_PASSAGE_
** start **

From Casetext: Smarter Legal Research

United States v. Howe

UNITED STATES DISTRICT COURT FOR THE DISTRICT OF IDAHO
Sep 23, 2020
Case No. 2:19-cv-00421-DCN (D. Idaho Sep. 23, 2020)

Opinion

Case No. 2:19-cv-00421-DCN

09-23-2020

UNITED STATES OF AMERICA, Plaintiff, v. EBENEZER K. HOWE IV, and PHI DEVELOPMENT LLC, Defendants.


ORDER ADOPTING REPORT AND RECOMMENDATION (Dkt. 47)

I. INTRODUCTION

On April 10, 2020, United States Magistrate Judge Candy W. Dale issued a Report and Recommendation ("Report") in this case. Dkt. 47. In her Report, Judge Dale recommended: (1) that Defendant Ebenezer Howe's Motion to Dismiss (Dkt. 11) be DENIED; (2) that Howe's Motion for Rule 11 Sanctions (Dkt. 20) be DENIED; and (3) that Howe file an Answer to the Complaint. Id. at 15.

Any party may challenge a magistrate judge's proposed recommendation by filing written objections to the report and recommendation within fourteen days after being served with a copy of the same. See 28 U.S.C. § 636(b)(1); Local Civil Rule 72.1(b).

On April 22, 2020, Howe timely filed objections to Judge Dale's Report. Dkt. 49. The Government responded. Dkt. 51. Howe filed a combined "Motion to Set Show Cause Hearing & Reply to Zuckerman['s] So-Called Response to Def's Objection to Magistrate's R&R." Dkts. 52, 53. In essence, Howe replied to the Government's response and simultaneously moved for a "Show Cause Hearing" to argue against Judge Dale's Report. Id.

** end **

_DATA_
** start **

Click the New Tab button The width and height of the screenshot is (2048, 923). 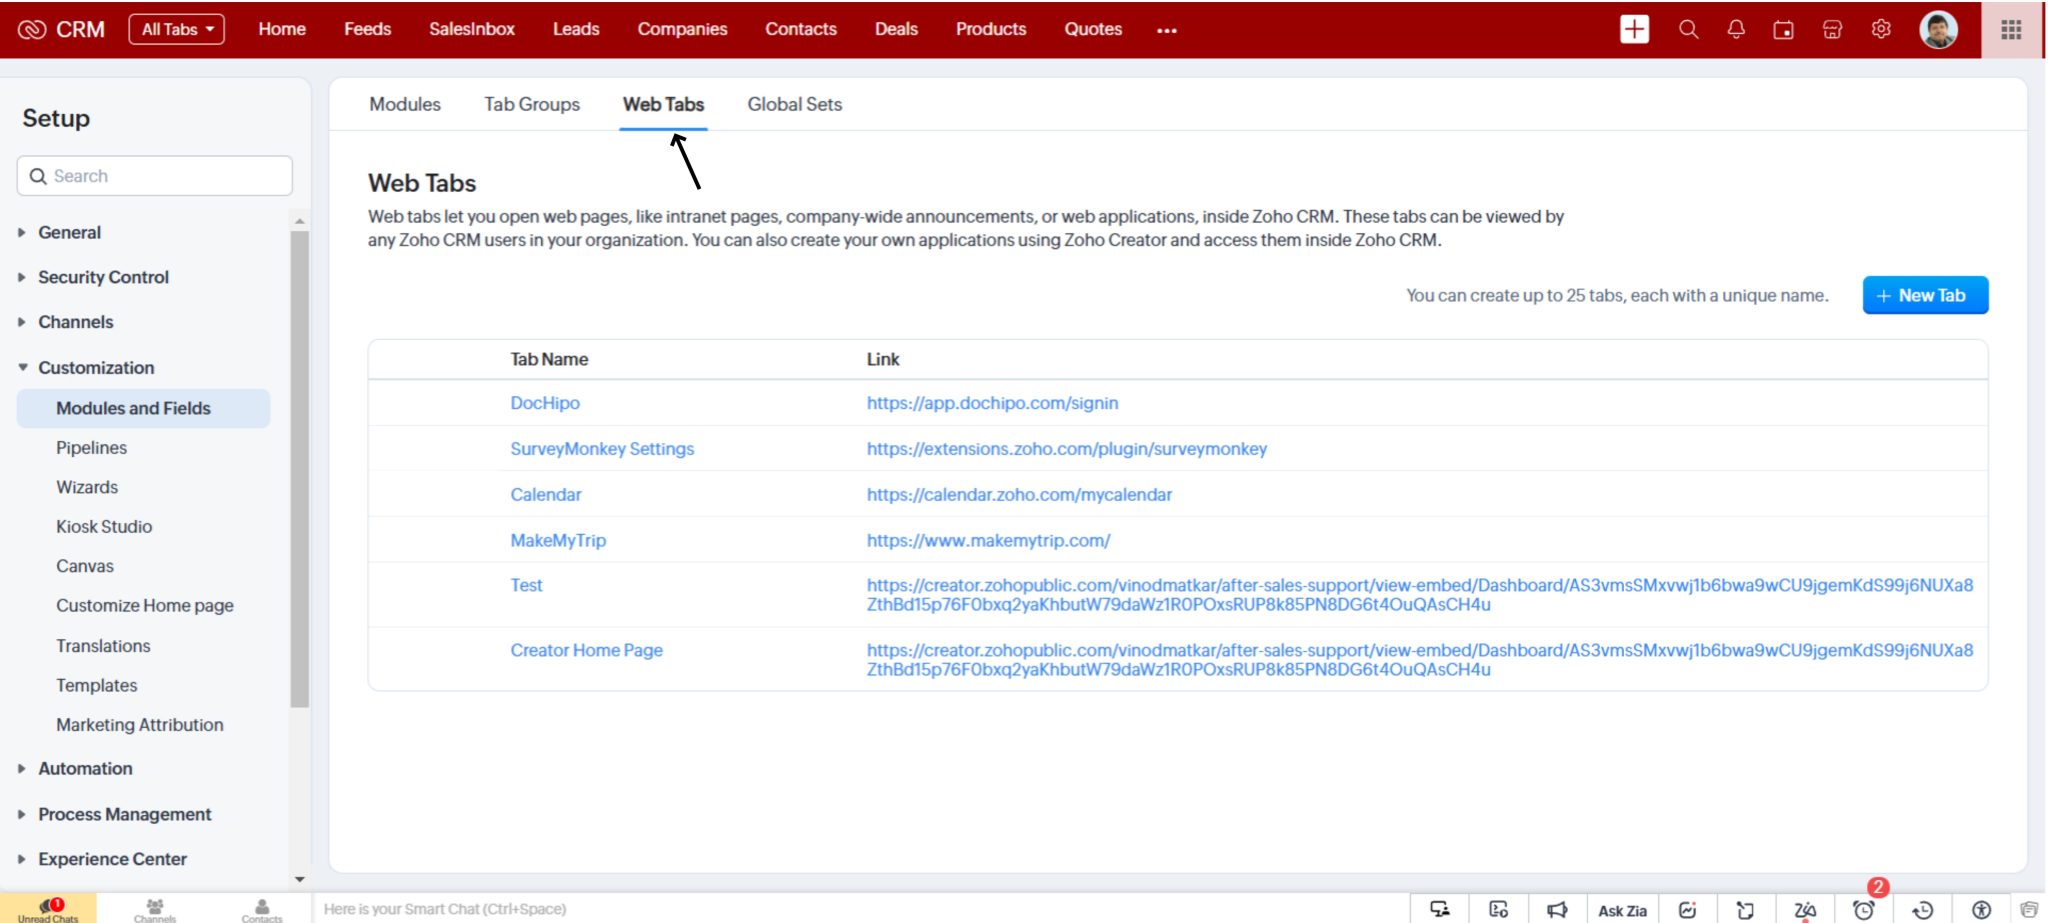(1925, 295)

** end **

_PROBLEM_
According to the court opinion, on what date did Howe file objections to Judge Dale's Report?

_TASK RESPONSE_
April 22, 2020